Required ZPU Instruction Set
Name Binary Description
BREAKPOINT 00000000 Halt the CPU and/or jump to the debugger.
IM_x 1xxxxxxx Push or append a signed 7-bit immediate to the TOS.
STORESP_x 010xxxxx Pop the TOS and store it into the stack at an offset from the top.
LOADSP_x 011xxxxx Fetch from a value indexed in the stack and push it into the TOS.
EMULATE_x 001xxxxx Emulate an instruction with code at vector x.
ADDSP_x 0001xxxx Fetch from a value indexed in the stack and add the value to the TOS.
POPPC 00000100 Pop an address from the TOS and store it to the PC.
LOAD 00001000 Pop an address and push the loaded memory value to the TOS.
STORE 00001100 Store the NOS into the memory pointed-to by the TOS. Pop both.
PUSHSP 00000010 Push the current SP into the TOS.
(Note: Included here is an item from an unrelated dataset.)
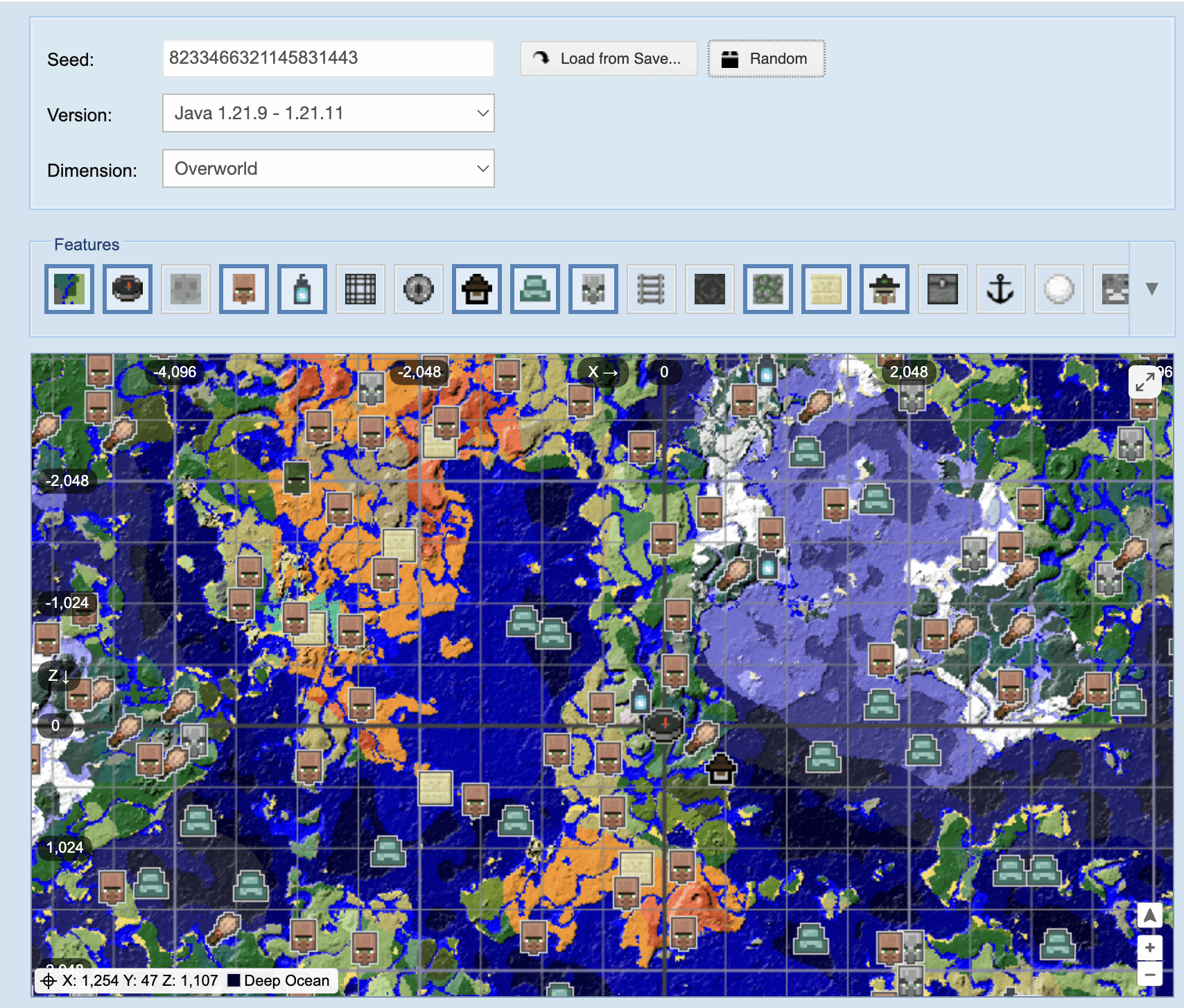
Task: Enable the Shipwreck anchor feature icon
Action: click(1000, 289)
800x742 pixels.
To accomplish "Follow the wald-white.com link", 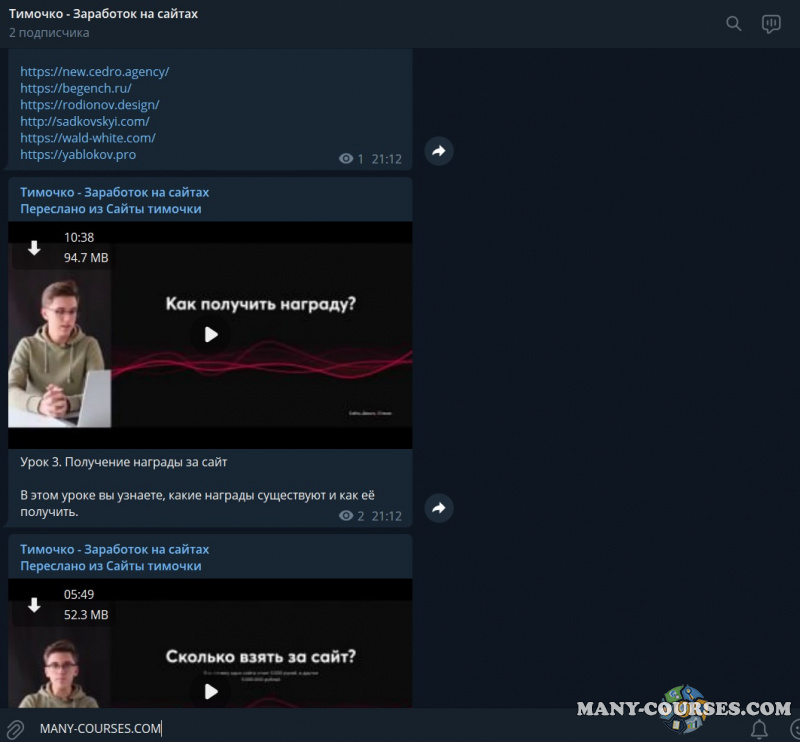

POPSP 00001101 Pop the TOS and store it to the SP.
ADD 00000101 Integer addition of TOS and NOS.
AND 00000110 Bitwise AND of the TOS and NOS.
OR 00000111 Bitwise OR of the TOS and NOS.
NOT 00001001 Bitwise NOT of the TOS.
FLIP 00001010 Reverse the bit order of the TOS.
NOP 00001011 No-Operation. (Usually used for delay loops or tables of code.)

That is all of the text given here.